Methods
This retrospective case series evaluated all neonates ≥35 weeks of
gestation born with HIE over a ten-year study period from January
1st 2007 to December 31st 2016 at
three tertiary referral academic medical centers. Institutional Review
Board Approval was obtained at all three participating institutions
(Columbia University Medical Centre, Yale New Haven Hospital and
University of Rochester) prior to the commencement of any data
collection. This study received funding in the form of an Award for the
Advancement of Clinical Initiatives from MCIC Vermont, Broad St., New
York, NY. MCIC Vermont did not have a role in conducting this study.
A diagnosis of HIE was based on the presence of fetal acidemia (defined
as arterial cord gas pH <7.0, a base deficit of ≥12 mmol/L, or
both) along with clinical findings such as an Apgar score of
<5 at 5 or 10 minutes, evidence of acute brain injury on
neonatal neuroimaging, or abnormal neurologic findings on neonatal
clinical examination. A structured review of each case was carried out
using a modified version of the template recommended by the American
Academy of Pediatrics for the review of cases of neonatal
encephalopathy.9 Maternal demographic information was
ascertained and risk factors such as pre-gestational and gestational
diabetes, chronic hypertension, preeclampsia, and use of tobacco and
recreational drugs were identified. Obstetric information obtained
included gestational age at delivery, the presence of obstetric
complications such as spontaneous preterm labor, preterm premature
rupture of membranes, term premature rupture of membranes, placenta
previa, vasa previa, trial of labor after cesarean, chorioamnionitis,
antenatal bleeding, and other complications. Information about the fetus
was obtained including diagnoses of fetal growth restriction based on
the presence of ultrasound estimated fetal weight
<10th percentile within 4 weeks of delivery,
suspected macrosomia based on the presence of ultrasound estimated fetal
weight >90th percentile within 4 weeks of
delivery, major congenital anomalies, and prenatally diagnosed genetic
abnormalities.
The labor course and management were abstracted and included total time
in labor, duration of the second stage, time of rupture of membranes and
whether they were ruptured artificially or spontaneously, whether
amniotic fluid was clear, meconium-stained, or blood-stained, use of
oxytocin for induction and augmentation, labor anesthesia, fetal
presentation, time of day of delivery, and mode of delivery including
whether operative delivery was performed. The presence of sentinel
events including uterine rupture, umbilical cord prolapse, amniotic
fluid embolus, or maternal cardiac arrest was ascertained.

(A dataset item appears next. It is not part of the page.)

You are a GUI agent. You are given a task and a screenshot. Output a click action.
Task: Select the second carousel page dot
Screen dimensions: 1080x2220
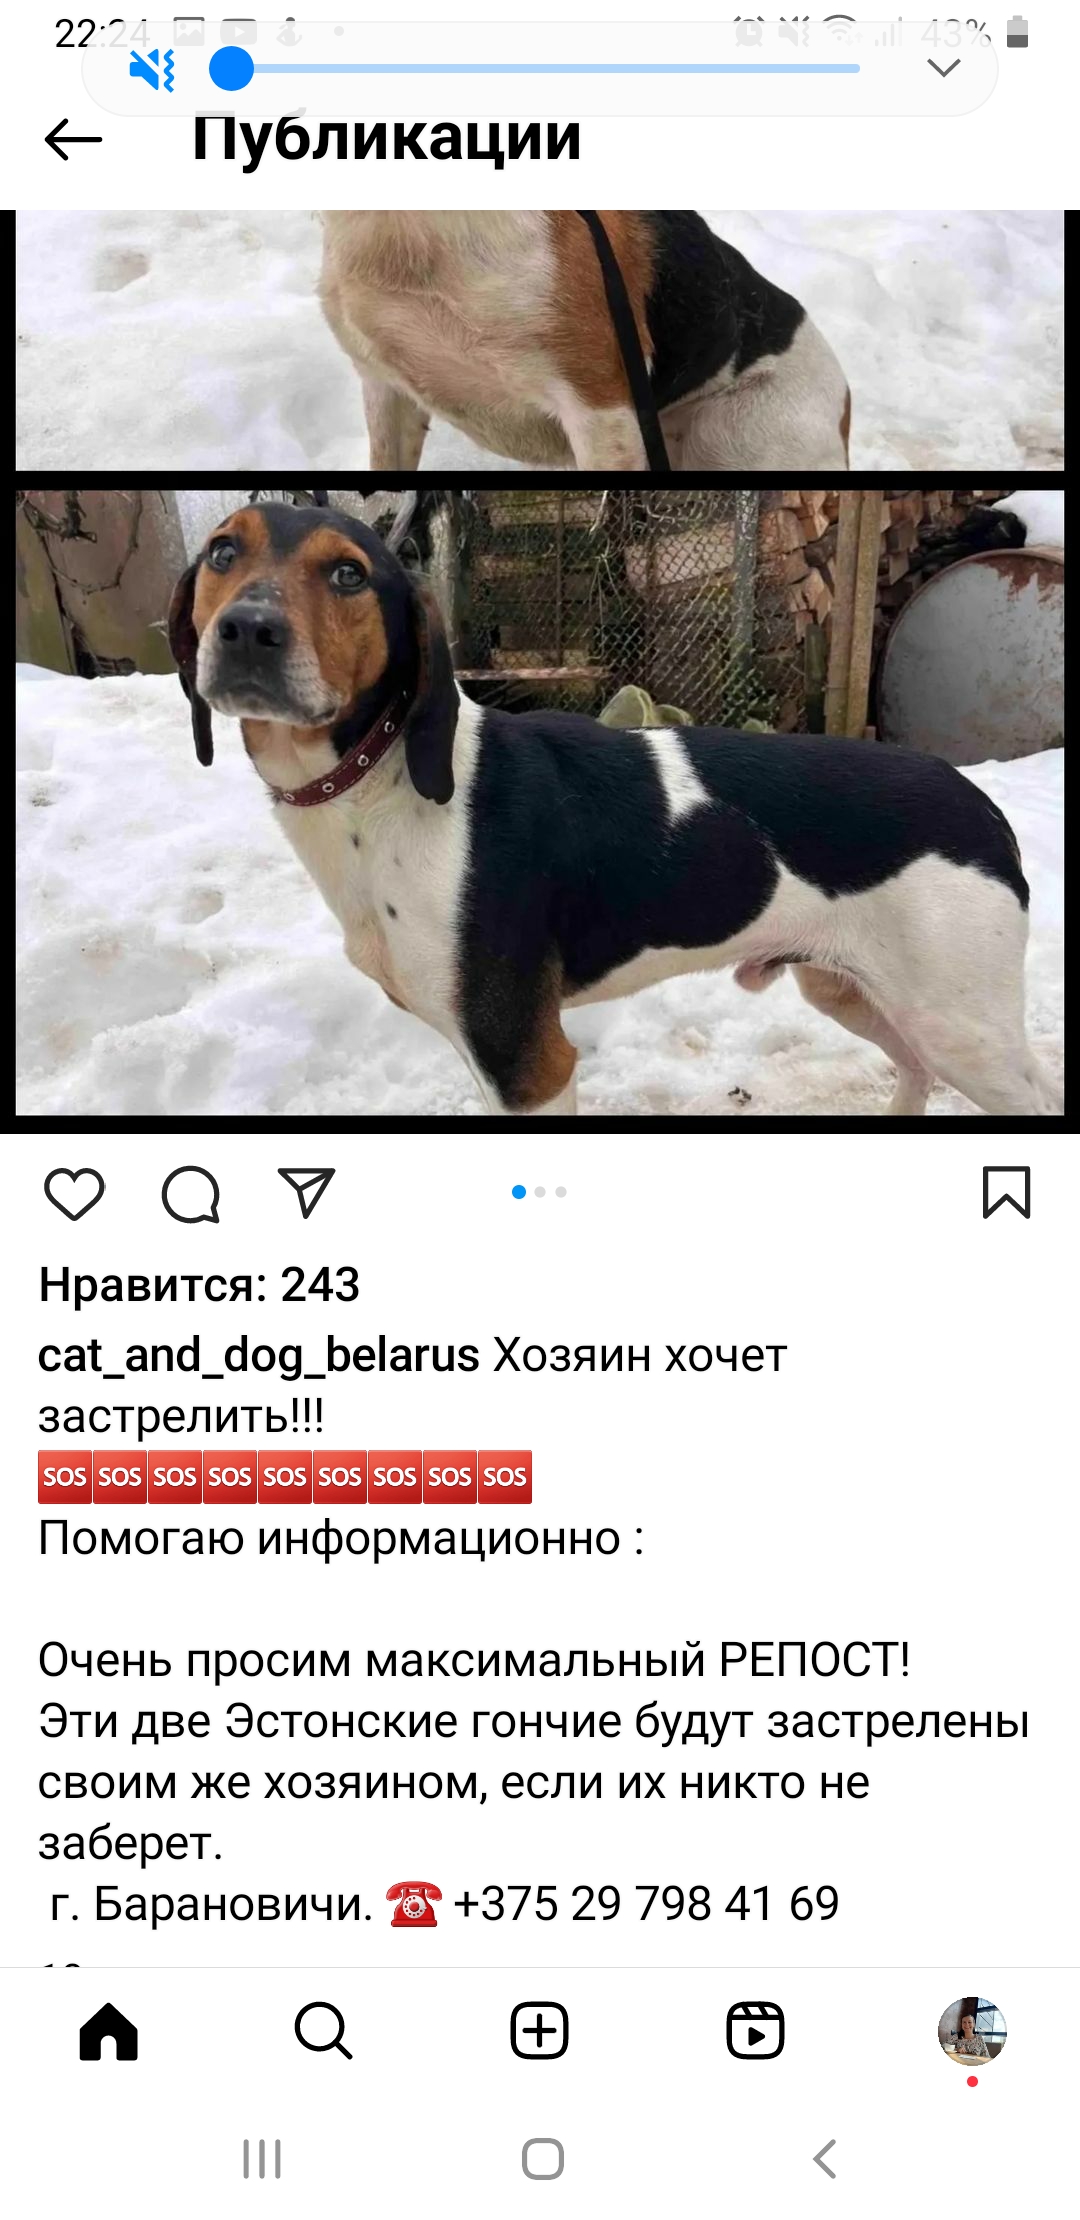tap(540, 1192)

Fetal heart rate (FHR) tracings were reviewed and the characteristics in
the first 30 minutes of monitoring and the final 30 minutes prior to
delivery were recorded. FHR characteristics evaluated included fetal
heart rate baseline, the presence of accelerations, the presence of late
decelerations, and whether late decelerations, if present, were
recurrent (present with ≥50% of contractions). FHR tracings were
categorized as category I, II or III according to the Eunice Kennedy
Shriver National Institute of Child Health and Human Development
consensus panel and this was also the source for our definitions for FHR
characteristics.10 Presence or absence of uterine
tachysystole, as defined by the above consensus panel, was additionally
evaluated. Labor course and management and fetal heart tracing findings
were analyzed based upon whether patients were delivered ≤120 minutes or
>120 after presentation.
Neonatal data was obtained including (i) Apgar scores at 5 and 10
minutes, (ii) venous and arterial cord blood sample pH, base deficit,
pO2, and pC02, (iii) neonatal blood sample pH, base deficit, pO2, pC02,
and lactate, (iv) neonatal resuscitation including whether bag/mask,
cardiopulmonary resuscitation, and intubation were required, (v)
neonatal imaging including ultrasound, CT, and MRI findings, (vi) EEG
results, (vii) witnessed seizure-like activity, (viii) use of head or
body cooling, and (ix) presence of multi-system organ involvement. When
available, placental pathology was reviewed.
Study data were collected and managed using Research Electronic Data
Capture (REDCap) electronic data capture tools.11,12REDCap is a secure, web-based software platform designed to support data
capture for research studies, providing an intuitive interface for
validated data capture, audit trails for tracking data manipulation and
export procedures, and automated export procedures for seamless data
downloads to common statistical packages. SAS version 9.4 was used for
statistical analyses (SAS Institute, Cary, NC.)